Precisamente, estaba yo reflexionando sobre si el consumo excesivo de esta vianda porcina podría ser la causa de que el PP siga ganando las elecciones generales aunque presente a un asno de candidato cuando un tuit de TV3 me distrajo. Abordaba el fracaso de la L9 sur. Se ve que seis meses después de su inauguración a bombo y platillo, la mayoría de los viajeros que pasan por el aeropuerto prefiere el autobús para llegar a Barcelona porque la nueva línea de Metro da mucha vuelta y no deja en el centro. No pude evitar comparar la faraónica infraestructura –hecha con dinero público para satisfacer las exigencias del Mobile World Congress- con los aeropuertos fantasmas y las líneas del AVE que no utiliza nadie en casa del vecino y vi claramente que la cara dura no es culpa de la morcilla de Burgos.
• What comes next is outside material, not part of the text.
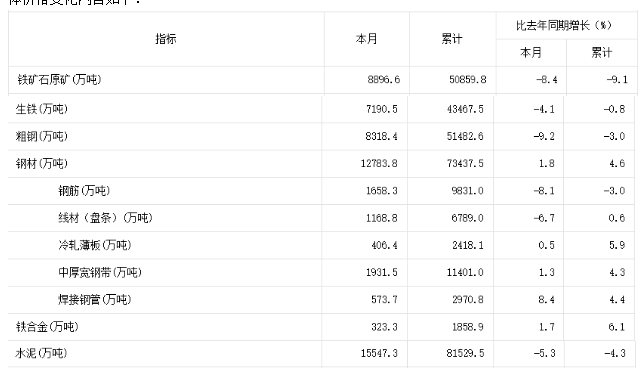Select the 钢材(万吨) row label
The width and height of the screenshot is (643, 372).
41,163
Tampoco los comportamientos extraños que he presenciado durante mi viaje iniciático a través del caluroso altiplano castellanoleonés han resultado ser exclusivos de nuestros vecinos mesetarios. En Cataluña, donde no se come mucha morcilla que yo sepa, tenemos un presidente de la Generalitat cumbayá que aprovecha las vacaciones para tocar la guitarra y cantar canciones de los Beatles con acento de Girona. Es igual que sea en un sarao de patricios bien alimentado a base de langosta y champán francés como en una reunión alrededor del fuego de escoltas con fiambrera. El trovador Carles Puigdemont siempre me reconcilia con la humanidad porque me demuestra que los catalanes haciendo el ridículo no somos ni mejores ni peores que el resto del mundo.
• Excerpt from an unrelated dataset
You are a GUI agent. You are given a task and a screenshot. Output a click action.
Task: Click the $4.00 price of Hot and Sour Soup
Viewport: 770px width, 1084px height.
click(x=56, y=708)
A pesar de que mi periplo en busca de la razón que podría explicar el apoyo mayoritario de los electores a los corruptos populares ha resultado un fracaso, he vuelto de mi particular viaje a tierras hostiles más sabia y más voluminosa. También he vuelto con unos cuantos kilos de deliciosas morcillas de Burgos que repartiré maliciosamente entre amigos y conocidos independentistas para comprobar si, como ya ha pasado en el caso de Francesc Homs, los transforma en federalistas o en fieles acólitos de la nación española y popular antes de la próxima Diada.